Step 4. Getting that code loaded into iChat



So we have the mechanisms and the implementation to swap the function implementation, now we need to load our code into there. There are always more than one way of doing things. I've chosen on generic way of doing it, which is by using SIMBL. What SIMBL does is load itself into every process that gets started via the InputManager feature of Mac OS X, and then load a plugin that is registered for that application.

There are other ways of doing this, such as using Accessibility Features, writing your own InputManager loader, or even with some apps, they already have a plugin loading mechanism, so once you figure that out, you could inject your own code. However, the nice thing with SIMBL is that all that ugly evilness is taken care for you, and all you need to do is build your project as a Cocoa Bundle in Xcode and add this bit to your Info.plist:


<key>NSPrincipalClass</key>
<string>iChatUnleash</string>
<key>SIMBLTargetApplications</key>
<array>
<dict>
<key>BundleIdentifier</key>
<string>com.apple.iChat</string>
<key>MaxBundleVersion</key>
<string>429</string>
<key>MinBundleVersion</key>
<string>429</string>
</dict>
</array>


What that does is tell SIMBL to load your bundle only with an application identifier "com.apple.iChat", and for safety, only use it with iChat bundle version 429. You can find that out by just looking at the "About iChat .." menu item when the application is running.
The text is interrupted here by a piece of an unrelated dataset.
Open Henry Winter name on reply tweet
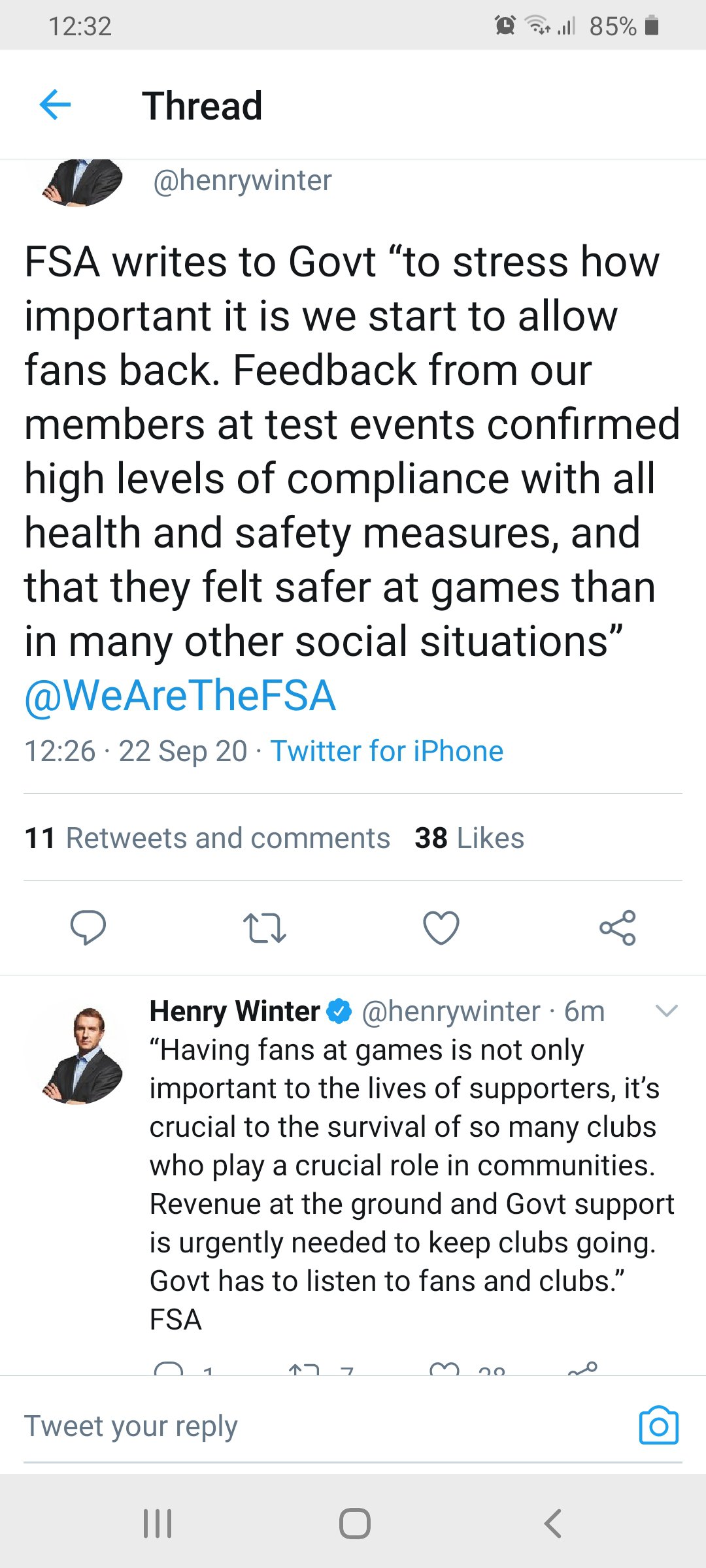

Once you have you injecting code in there, and it compiles, you put it into ~/Library/Application Support/SIMBL/Plugins/ and SIMBL will do the hard work for you. Of course, you need to have it installed.

Finished



That's all there is to it. I'm putting up the Xcode project that does exactly what I've said here so you can have a play around with it. It will be available here called iChatUnleash. Use at your own risk, any sort of code injecting is pretty evil, but I suppose if you know what you're doing, you'll be alright.